The following are some kid-approved ideas for both day and evening receptions.
- pasta (sauce on the side)
- grilled chicken strips
- heart-shaped finger sandwiches (peanut butter and jelly; or cheese)
- spiral sandwiches (made with lavosh bread or tortillas) of turkey and cheese
- mini pizzas (light on the sauce for minimal mess)
If Not A Menu, Perhaps A Snack? You can also put together “busy food” boxes for the kids, i.e., Chinese takeout boxes personalized with their names, adorned with ribbons, and filled with raisins, saltines, string cheese, goldfish crackers, perhaps a small toy (hey, everybody likes party favors). Have the boxes waiting at their seats at the reception. These mini-snacks will not only keep them busy, they will keep them from getting hungry, especially if they refuse to touch that yucky gourmet cuisine.
Let Them Play Grown Up – And Maybe They’ll Act Grown Up!
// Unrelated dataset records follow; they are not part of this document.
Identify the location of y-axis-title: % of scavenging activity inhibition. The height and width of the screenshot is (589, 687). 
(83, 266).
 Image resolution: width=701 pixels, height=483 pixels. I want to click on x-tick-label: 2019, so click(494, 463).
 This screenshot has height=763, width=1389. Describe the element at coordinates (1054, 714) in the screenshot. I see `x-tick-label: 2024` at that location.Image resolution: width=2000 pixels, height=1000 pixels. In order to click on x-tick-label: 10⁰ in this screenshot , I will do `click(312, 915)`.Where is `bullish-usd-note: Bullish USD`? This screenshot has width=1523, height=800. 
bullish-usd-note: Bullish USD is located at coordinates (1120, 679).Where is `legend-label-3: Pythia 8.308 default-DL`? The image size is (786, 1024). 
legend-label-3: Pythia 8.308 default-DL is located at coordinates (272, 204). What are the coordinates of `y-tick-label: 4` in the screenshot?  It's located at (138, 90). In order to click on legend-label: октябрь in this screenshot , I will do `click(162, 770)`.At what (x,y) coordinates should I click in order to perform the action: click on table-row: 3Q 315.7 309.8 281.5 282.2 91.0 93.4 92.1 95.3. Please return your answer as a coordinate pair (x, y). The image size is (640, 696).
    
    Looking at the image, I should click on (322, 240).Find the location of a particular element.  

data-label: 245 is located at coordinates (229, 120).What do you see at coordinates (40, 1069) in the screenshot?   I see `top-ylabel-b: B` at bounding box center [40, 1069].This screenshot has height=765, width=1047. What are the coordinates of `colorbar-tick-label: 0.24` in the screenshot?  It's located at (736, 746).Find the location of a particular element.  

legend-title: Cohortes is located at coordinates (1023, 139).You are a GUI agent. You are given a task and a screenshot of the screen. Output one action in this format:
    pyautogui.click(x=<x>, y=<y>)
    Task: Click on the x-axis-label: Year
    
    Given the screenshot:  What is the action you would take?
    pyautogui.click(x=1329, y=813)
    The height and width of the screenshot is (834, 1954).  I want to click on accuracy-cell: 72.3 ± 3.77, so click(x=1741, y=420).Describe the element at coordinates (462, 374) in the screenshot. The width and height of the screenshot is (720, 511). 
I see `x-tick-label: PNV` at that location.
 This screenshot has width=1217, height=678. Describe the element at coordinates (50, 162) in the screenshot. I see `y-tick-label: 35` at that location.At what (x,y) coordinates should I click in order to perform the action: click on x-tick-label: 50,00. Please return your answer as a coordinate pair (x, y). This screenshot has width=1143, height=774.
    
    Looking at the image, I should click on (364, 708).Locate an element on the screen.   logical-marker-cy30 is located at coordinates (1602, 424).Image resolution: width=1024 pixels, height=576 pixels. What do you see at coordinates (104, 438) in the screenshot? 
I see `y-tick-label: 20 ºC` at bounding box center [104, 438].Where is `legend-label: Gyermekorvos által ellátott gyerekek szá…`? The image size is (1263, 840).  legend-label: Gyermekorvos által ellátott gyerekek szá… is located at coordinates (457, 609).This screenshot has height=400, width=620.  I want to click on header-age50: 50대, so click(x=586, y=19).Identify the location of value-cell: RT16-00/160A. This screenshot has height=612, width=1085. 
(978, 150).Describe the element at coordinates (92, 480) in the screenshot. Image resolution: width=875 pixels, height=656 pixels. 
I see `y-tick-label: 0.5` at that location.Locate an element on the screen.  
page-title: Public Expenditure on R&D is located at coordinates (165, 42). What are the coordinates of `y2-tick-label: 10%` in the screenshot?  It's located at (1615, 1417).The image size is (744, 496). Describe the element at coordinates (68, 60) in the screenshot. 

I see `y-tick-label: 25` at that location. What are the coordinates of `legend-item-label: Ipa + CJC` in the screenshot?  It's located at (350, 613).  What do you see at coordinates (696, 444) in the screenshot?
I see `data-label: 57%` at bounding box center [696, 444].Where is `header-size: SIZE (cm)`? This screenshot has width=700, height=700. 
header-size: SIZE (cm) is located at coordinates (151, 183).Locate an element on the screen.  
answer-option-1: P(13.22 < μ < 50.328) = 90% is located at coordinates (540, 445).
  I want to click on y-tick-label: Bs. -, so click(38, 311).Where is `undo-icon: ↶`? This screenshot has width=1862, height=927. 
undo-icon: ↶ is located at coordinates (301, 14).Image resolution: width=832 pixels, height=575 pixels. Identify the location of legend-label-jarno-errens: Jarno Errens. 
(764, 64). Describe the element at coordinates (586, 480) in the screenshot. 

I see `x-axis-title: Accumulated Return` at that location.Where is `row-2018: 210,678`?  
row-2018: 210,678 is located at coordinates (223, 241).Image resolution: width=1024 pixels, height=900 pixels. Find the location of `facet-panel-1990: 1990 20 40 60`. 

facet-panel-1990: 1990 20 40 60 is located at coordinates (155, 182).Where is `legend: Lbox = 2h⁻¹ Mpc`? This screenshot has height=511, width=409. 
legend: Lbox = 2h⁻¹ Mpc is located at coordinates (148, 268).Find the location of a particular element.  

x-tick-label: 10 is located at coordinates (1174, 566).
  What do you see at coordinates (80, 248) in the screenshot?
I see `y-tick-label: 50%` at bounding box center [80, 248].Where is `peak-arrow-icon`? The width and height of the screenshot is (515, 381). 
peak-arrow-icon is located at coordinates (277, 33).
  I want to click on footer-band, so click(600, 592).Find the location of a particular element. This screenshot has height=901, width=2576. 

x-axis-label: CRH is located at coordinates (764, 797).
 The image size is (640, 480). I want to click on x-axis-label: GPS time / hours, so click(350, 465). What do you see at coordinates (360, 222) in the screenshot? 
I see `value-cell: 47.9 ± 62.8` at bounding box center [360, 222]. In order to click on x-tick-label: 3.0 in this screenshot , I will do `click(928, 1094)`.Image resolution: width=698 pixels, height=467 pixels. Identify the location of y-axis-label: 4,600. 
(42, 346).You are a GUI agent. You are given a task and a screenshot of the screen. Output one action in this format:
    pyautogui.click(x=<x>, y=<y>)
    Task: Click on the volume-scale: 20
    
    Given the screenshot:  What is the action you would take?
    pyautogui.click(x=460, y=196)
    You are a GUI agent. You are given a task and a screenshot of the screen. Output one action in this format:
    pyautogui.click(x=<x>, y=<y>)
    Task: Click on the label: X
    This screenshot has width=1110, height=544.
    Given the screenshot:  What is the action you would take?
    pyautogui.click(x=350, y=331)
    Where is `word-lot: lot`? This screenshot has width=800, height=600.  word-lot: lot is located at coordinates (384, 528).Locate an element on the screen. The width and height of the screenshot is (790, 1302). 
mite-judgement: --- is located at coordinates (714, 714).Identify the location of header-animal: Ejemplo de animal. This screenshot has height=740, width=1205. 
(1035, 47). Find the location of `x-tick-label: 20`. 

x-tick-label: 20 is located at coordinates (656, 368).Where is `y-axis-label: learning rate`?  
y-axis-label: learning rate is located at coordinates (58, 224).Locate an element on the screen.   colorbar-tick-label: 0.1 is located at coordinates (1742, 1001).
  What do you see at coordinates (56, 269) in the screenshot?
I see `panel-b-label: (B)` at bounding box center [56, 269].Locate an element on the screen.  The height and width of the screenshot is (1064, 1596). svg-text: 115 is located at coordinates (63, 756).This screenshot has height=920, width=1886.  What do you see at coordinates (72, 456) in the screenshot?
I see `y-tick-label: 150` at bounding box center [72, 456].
Since children love to celebrate as much as the next person, you might consider serving sparkling apple cider in plastic champagne flutes. They will love you forever for including them in your wedding toasts.
Don’t forget to show your appreciation for your flowergirl, ringbearer, and the other children who participate in your wedding day by giving them a small gift to commemorate the event. A small gesture goes a long way with kids.
Although there are no guarantees when it comes to kid behavior, the above suggestions should help make your wedding day as wonderful as possible. Try to keep your attitude relaxed and carefree (so what if the flower girl decides to take her clothes off in the middle of your ceremony, you’re still the bride!). They may not be perfect, but then again, who is? Besides, before you grew up and fell in love, you were a kid once, too.